Jew-vs.-Jew Fight in Germany Reignites Debate on Anti-Zionism
In a case that has captivated Germany and reignited public debate on criticism of Israel and on antisemitism, a German court is expected to rule in early September on a defamation lawsuit brought by a prominent anti-Zionist against a well-known maverick columnist.

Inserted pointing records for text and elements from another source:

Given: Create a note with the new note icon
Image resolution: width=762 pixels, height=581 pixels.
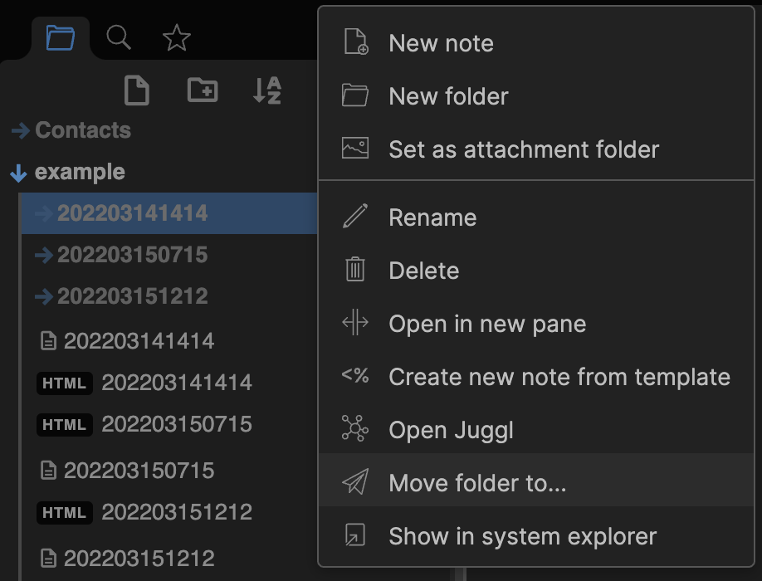Looking at the screenshot, I should [x=136, y=90].
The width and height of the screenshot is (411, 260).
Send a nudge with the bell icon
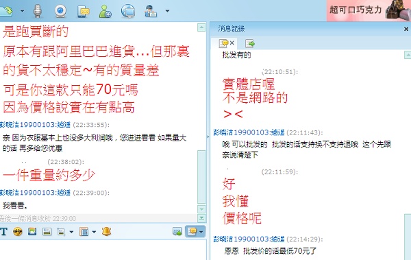[106, 231]
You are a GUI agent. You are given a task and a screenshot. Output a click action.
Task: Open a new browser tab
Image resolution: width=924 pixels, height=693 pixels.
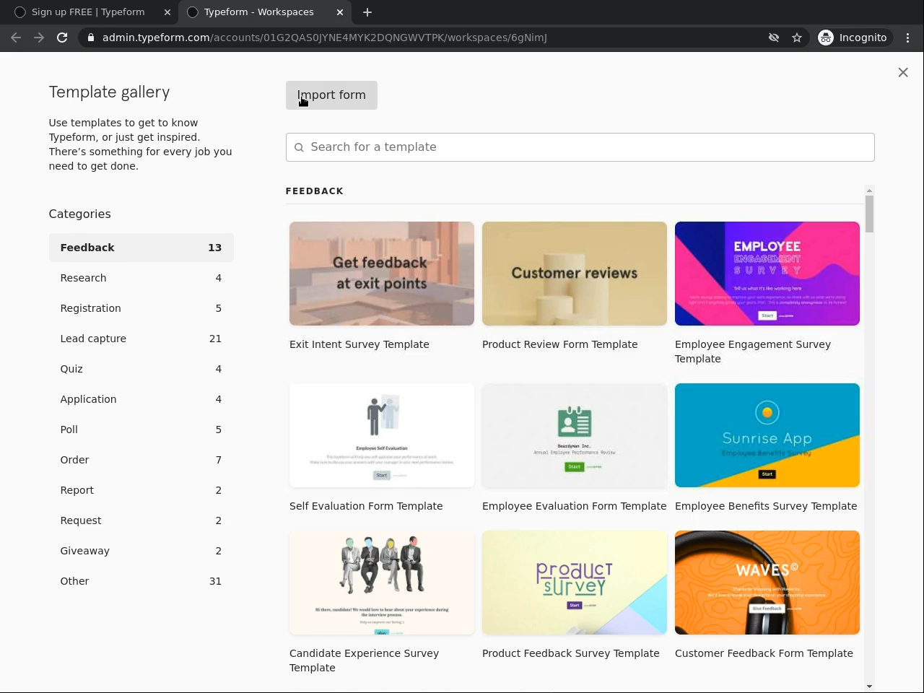click(367, 12)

The politically charged case pits Evelyn Hecht-Galinski, a staunch critic of Israel whose father once ran German Jewry’s main organization, against pro-Israel commentator Henryk Broder. A regional court in Cologne is scheduled to make a decision September 3 as to whether Broder can claim in writing that statements made by Hecht-Galinski equating the Israeli government with Nazi Germany are antisemitic. Hecht-Galinski won an interim injunction barring Broder from making such allegations in an open letter, and the court will decide whether to overrule or restrict the injunction.
The case has stirred strong emotions among German Jews and has elicited broad media coverage across the country, where claims that Broder was trying to silence critics of Israel have been met with counterarguments about the slippery slope between anti-Zionism and antisemitism.

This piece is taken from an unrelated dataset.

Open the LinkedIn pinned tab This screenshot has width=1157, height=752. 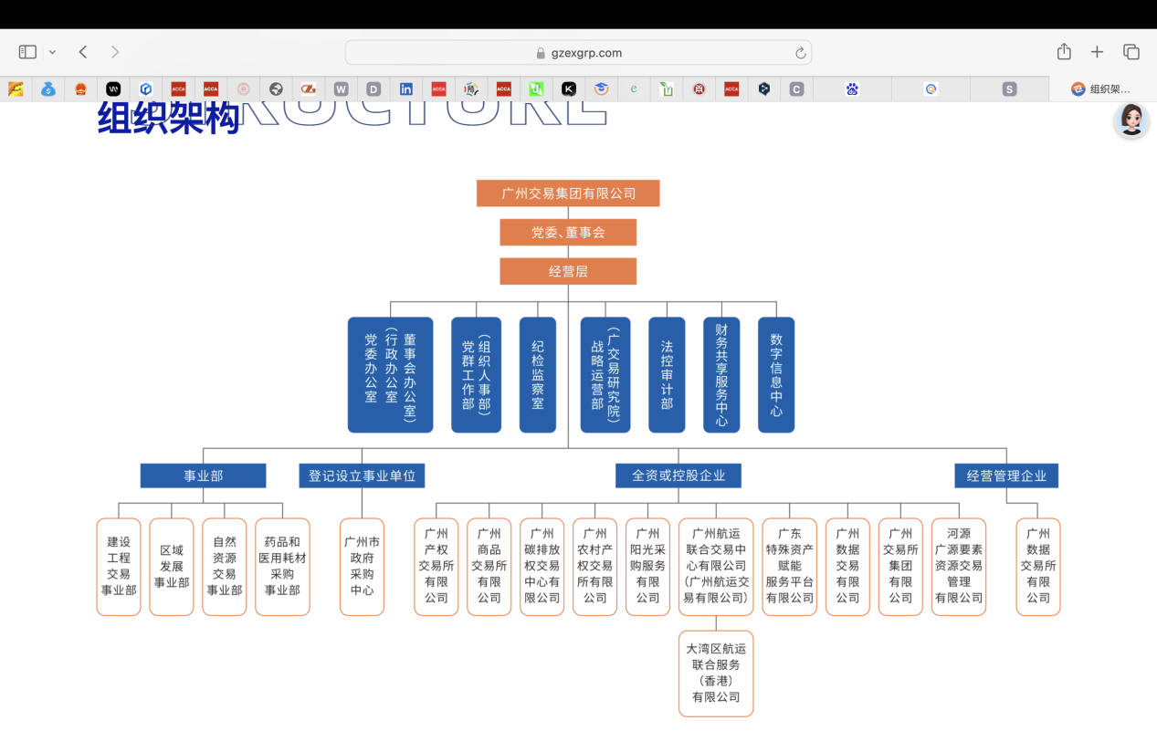pyautogui.click(x=406, y=89)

“There has been growing public attention paid to a small group of Jewish critics of Israel whose opinions are sought in the media and public forums to justify delegitimization of the State of Israel,” said Deidre Berger, director of the American Jewish Committee’s Berlin office. “Henryk Broder is an exacting wordsmith who has repeatedly exposed those whose opinions and theories tacitly encourage antisemitic prejudices. The current court case is likely to reignite a discussion in Germany about the limits of criticism of Israel.”
In an open letter to the director of the Western German Broadcasting Corporation’s radio station, which earlier this year had invited Hecht-Galinski to talk about Israel’s 60th anniversary, Broder wrote that “antisemitic, anti-Zionist statements are her specialty.”
While Hecht-Galinski does not object to his characterization of her as anti-Zionist, she wants Broder to withdraw the antisemitic label. Her lawyer has been quoted as saying that Broder was simply aiming to silence her criticism of Israel.
Broder, for his part, is ceding no ground.
“I will not retract the label simply because what she says is utterly antisemitic,” Broder told the Forward. “People listen to her because she is a Jew and because of her father, and this gives antisemites the perfect cover to put forth their views.”
Her late father, Heinz Galinski, was a Holocaust survivor and president of the Central Council of Jews in Germany, as well as a staunch defender of Israel.
Broder is adamantly opposed to settling the case, arguing that he does not want to “allow antisemites to decide what antisemitism is.”
Josef Joffe, publisher and editor of the mainstream daily Die Zeit, said the case is not only about the boundaries of criticizing Israel, but also more generally about the limits to free speech.
“In the U.S., where the First Amendment reigns supreme, bringing someone to court because he labeled you an antisemite is impossible,” Joffe, who is himself Jewish, told the Forward. “In Germany it is [possible], given the country’s past über-antisemitism, which has led to the idea that the term of opprobrium is practically as bad as the evil itself.”
Broder’s run-in with Hecht-Galinski is not the first Jew vs. Jew legal battle Broder has fought. Last year, a court of appeals in Frankfurt overturned a ruling by a lower court in favor of a Jewish author and a Jewish publisher, both of whom Broder had accused of being antisemitic for equating Israel with the Third Reich.
While the Central Council of Jews in Germany did not take an official position on Broder’s previous court battle last year, it has offered its support in the columnist’s pending case with Hecht-Galinski.
The umbrella body’s secretary general, Stephan Kramer, told the Forward that it had done so “because he rightfully opposed Mrs. Hecht-Galinski and called her statements anti-Zionistic and in part antisemitic” adding that she “serves many non-Jews as an alibi when they make anti-Zionistic and antisemitic statements — as to say, if a Jew can say that, then this is not antisemitism.”
In a 2006 radio interview, she described the Central Council of Jews in Germany, which her father headed from 1988 until his death in 1992, as the “mouthpiece of the Israeli government in Germany.”
Hecht-Galinski, who was reportedly estranged from her parents for the past two decades, has declined to comment to the press and referred questions to her counsel. Her attorney Christian Mensching told the Forward he would not make any public statement before the September 3 ruling.